Can you transcribe the listing from its first line through the line containing "This screenshot has", including that line, reproducing every line without change?

┌──

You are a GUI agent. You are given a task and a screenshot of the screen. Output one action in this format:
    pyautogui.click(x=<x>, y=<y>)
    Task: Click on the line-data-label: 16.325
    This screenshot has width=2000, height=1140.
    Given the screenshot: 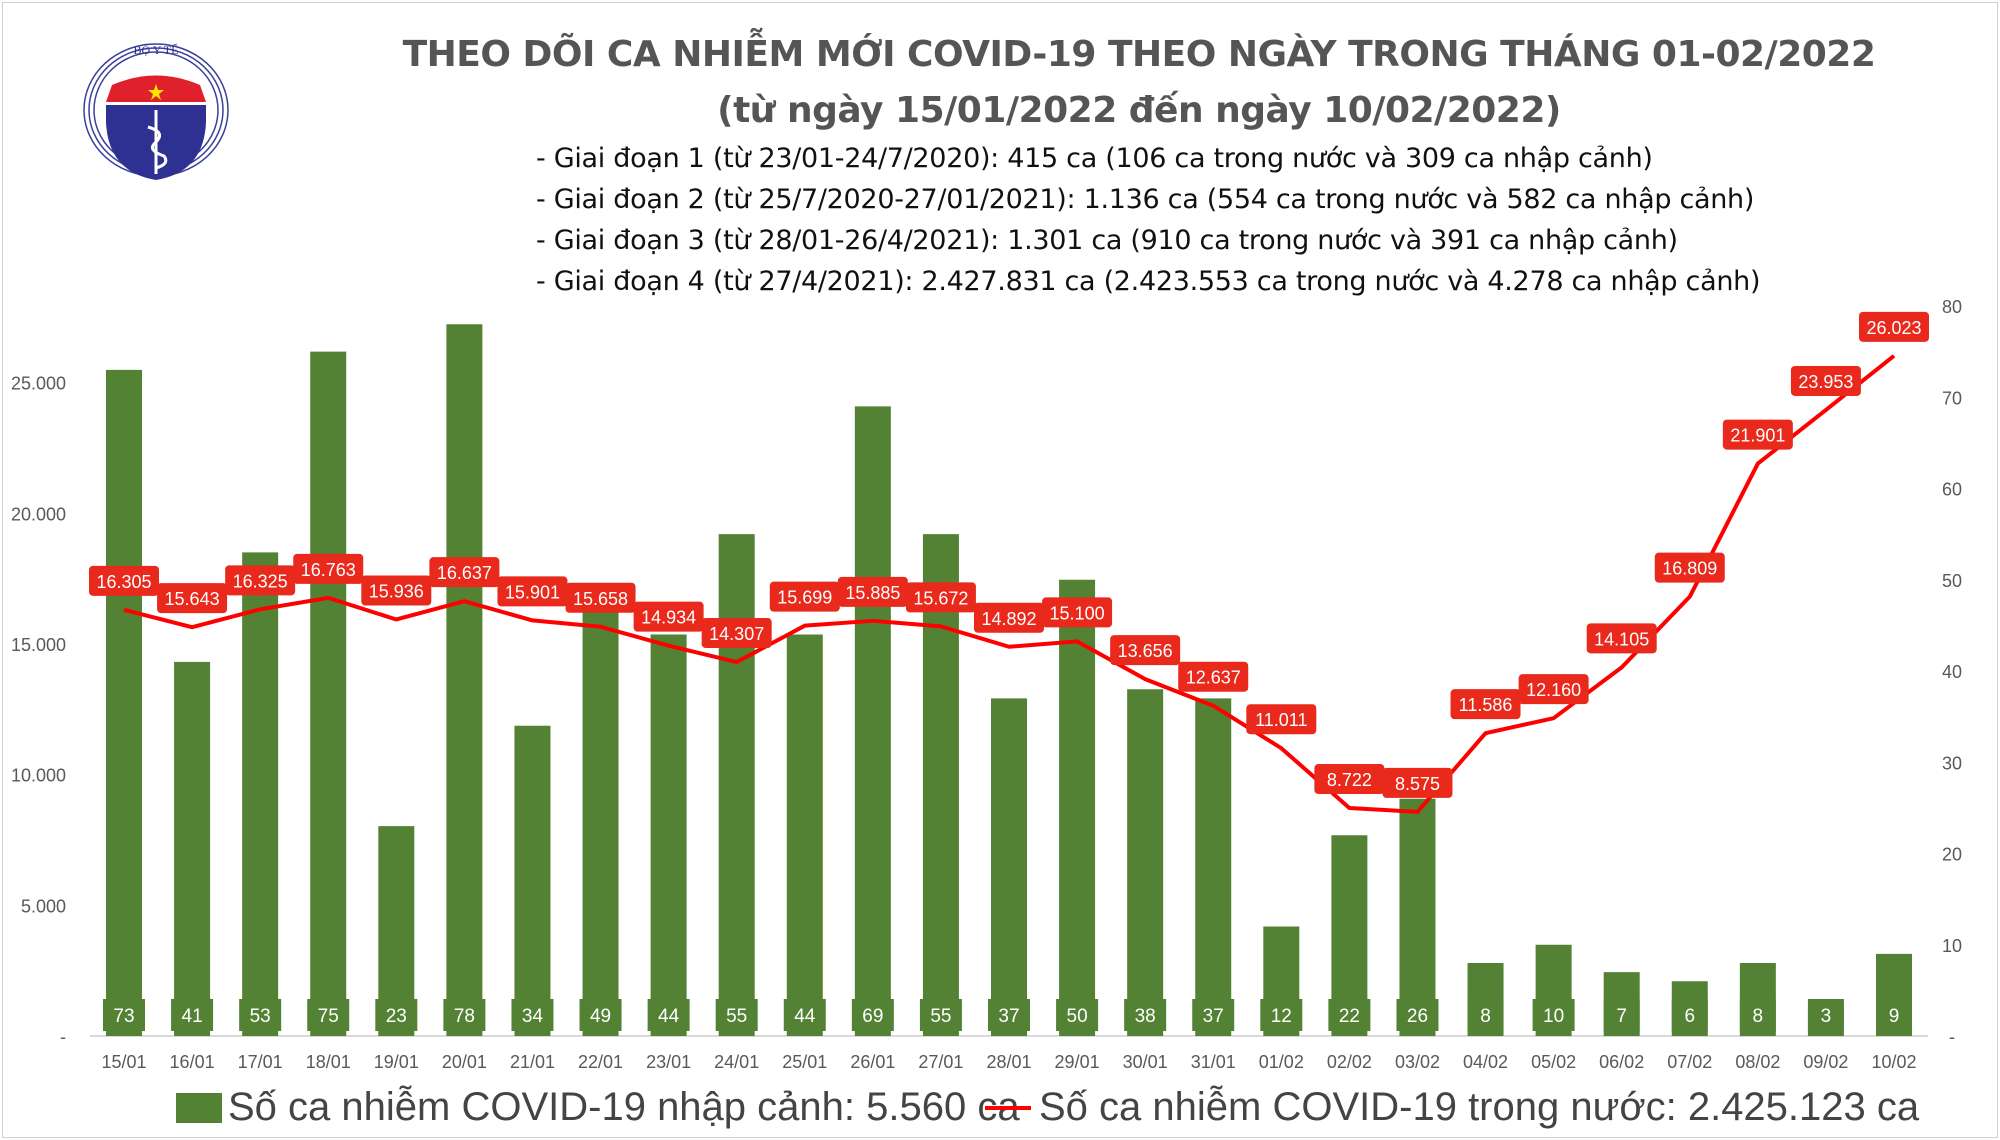 What is the action you would take?
    pyautogui.click(x=260, y=581)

└──

• **Result of the task**:
You are a GUI agent. You are given a task and a screenshot of the screen. Output one action in this format:
    pyautogui.click(x=<x>, y=<y>)
    Task: Click on the line-data-label: 16.325
    This screenshot has width=2000, height=1140.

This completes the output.